Escrito por: Luis Carlos Cepeda

Cuando el verano está por culminar y el invierno se acerca, hay un acontecimiento que sin duda alegra la vista al recorrer las carreteras de los llanos orientales: la temporada de los mangos. Da gusto ver esa cantidad de pepas verdes y amarillas colgando de los árboles, tan inmensa que a veces da la sensación de que nunca fueran a acabarse.

Y es que, a pesar de las altas temperaturas, en ocasiones alcanzan los 36, 37 C°, este árbol consigue sostenerse y lograr una producción de frutos impresionante.
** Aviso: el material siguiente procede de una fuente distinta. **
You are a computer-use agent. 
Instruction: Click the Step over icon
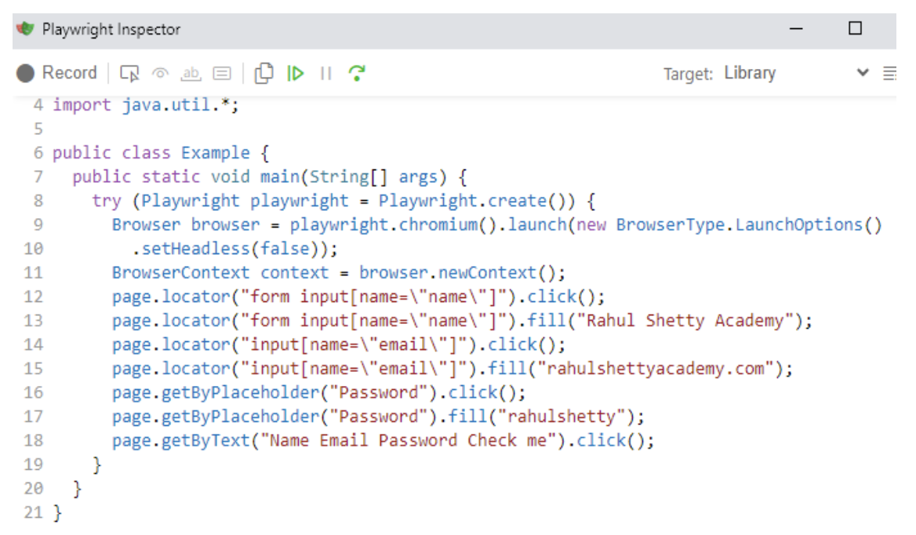point(357,73)
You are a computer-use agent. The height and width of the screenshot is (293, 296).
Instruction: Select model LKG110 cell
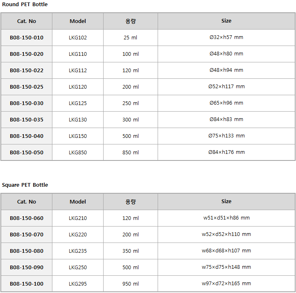[x=78, y=54]
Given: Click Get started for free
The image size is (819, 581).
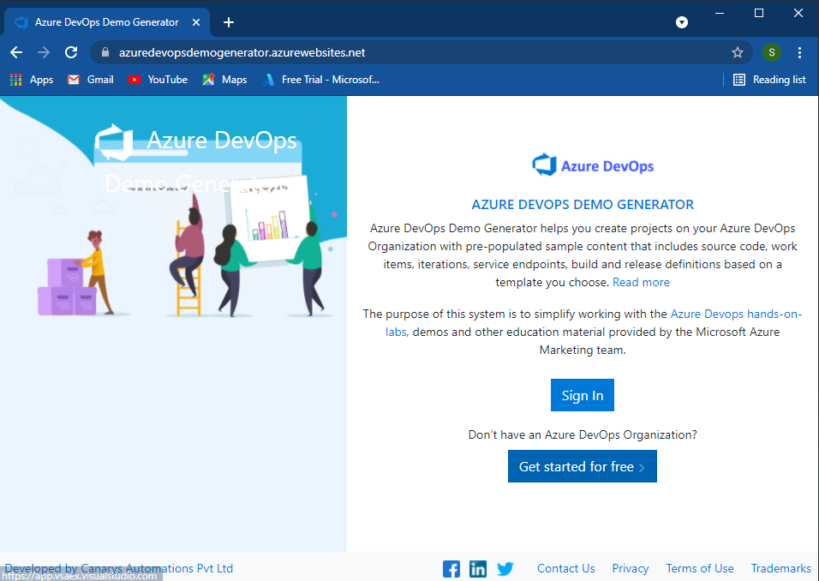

Tan grande es su cosecha, que durante el segundo trimestre del año el mango se convierte en el alimento más accesible (por no decir que gratuito) de todas las clases sociales de la región, y también, en uno de los de mayor variedad gastronómica.

En una primera etapa, lo encuentras en la presentación más apetecida de niños y adolescentes: el mango biche, de la mano de mucha sal, limón y pimienta. Luego está la presentación favorita de las mamás: el jugo de mango. De ahí en adelante se te puede aparecer en un dulce, un postre o en una ensalada para acompañar las comidas, y claro, en el menú habitual de las heladerías.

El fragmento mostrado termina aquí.